La lucha por la reivindicación de los derechos de los homosexuales se inició entre finales del siglo XIX y la Segunda Guerra Mundial. En esos tiempos en la mayoría de los países occidentales la homosexualidad era considerada un delito y se castigaba con cárcel, generalmente de entre 5 y 10 años, pero en algunos lugares podían llegar a la cadena perpetua e incluso a la pena de muerte. Sólo estaba despenalizada en los países que habían seguido el ejemplo del código penal francés que había considerado delitos solamente aquellos comportamientos que perjudicaran a un tercero. Por lo que la principal acción de los activistas consistió en abogar por la despenalización.

Después surgieron las primeras agrupaciones que lucharon por la despenalización de la homosexualidad: El Comité Científico Humanitario y luego el Instituto para la investigación sexual y la Comunidad de los propios, todas ellas en Alemania. Si bien existían diferencias de política y de ideas, entre ellas colaboraron en la lucha por la igualdad. Comenzaron las acciones culturales con encuentros, películas, revistas y libros dedicados a la temática gay, ganando así espacios de expresión dentro de la sociedad.

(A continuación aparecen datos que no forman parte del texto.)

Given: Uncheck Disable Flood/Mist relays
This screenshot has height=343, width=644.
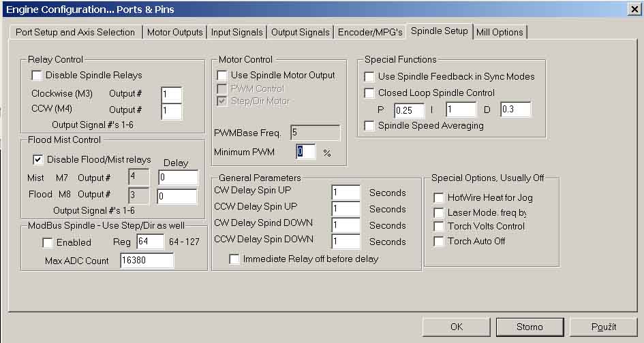Looking at the screenshot, I should click(39, 160).

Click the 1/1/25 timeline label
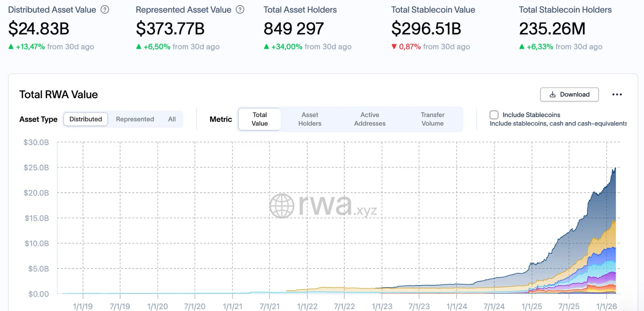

La despenalización llegó a ser aprobada por los diputados alemanes, pero el proyecto se vio frustrado al desatarse la crisis del 29. Luego, el ascenso al poder del Partido Nazi, sumamente intolerante de cualquier diferencia, dio por tierra con los avances culturales y políticos logrados por las asociaciones LGTB.

Tras la Segunda Guerra Mundial se denominó movimiento Homófilo al movimiento homosexual surgido aproximadamente entre 1945 y finales de la década de 1960. El término «homófilo», del griego ομος (homos, ‘igual’) y φιλία (filía, ‘amor’), fue adoptado por los grupos de esta época como alternativa a la palabra homosexual, para enfatizar el amor en lugar del sexo, y alejarse de la imagen negativa y estereotipada del homosexual sexualmente promiscuo.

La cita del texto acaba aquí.